## Try it
The lines to return are those from the line holding "Task: Click the Register link" through the last line of the entries below, both included, written exactly and without pictures.

Dataset entries
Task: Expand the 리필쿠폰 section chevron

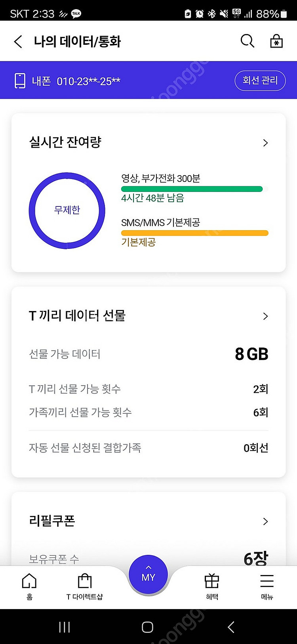Action: pos(265,522)
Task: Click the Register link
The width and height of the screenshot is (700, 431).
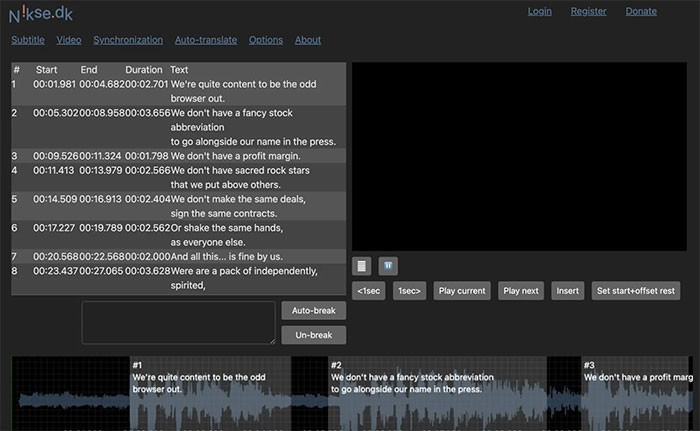Action: tap(588, 11)
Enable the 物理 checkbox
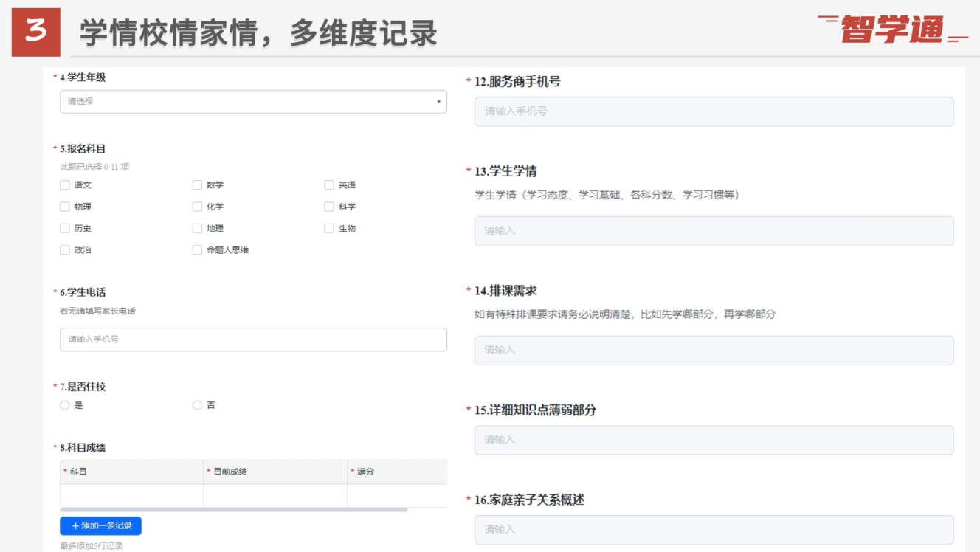The height and width of the screenshot is (552, 980). tap(65, 207)
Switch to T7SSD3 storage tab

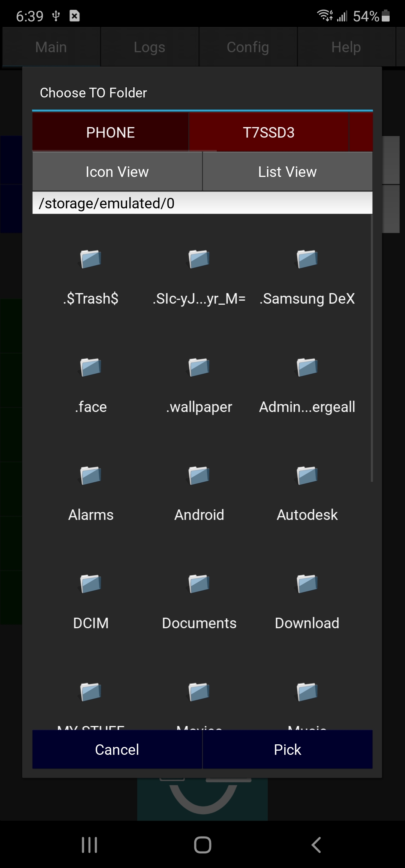click(x=269, y=132)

## Written response
Task: Click the Register link
The width and height of the screenshot is (700, 431).
Action: tap(588, 11)
Enable the 物理 checkbox
The height and width of the screenshot is (552, 980). tap(65, 207)
Switch to T7SSD3 storage tab

click(x=269, y=132)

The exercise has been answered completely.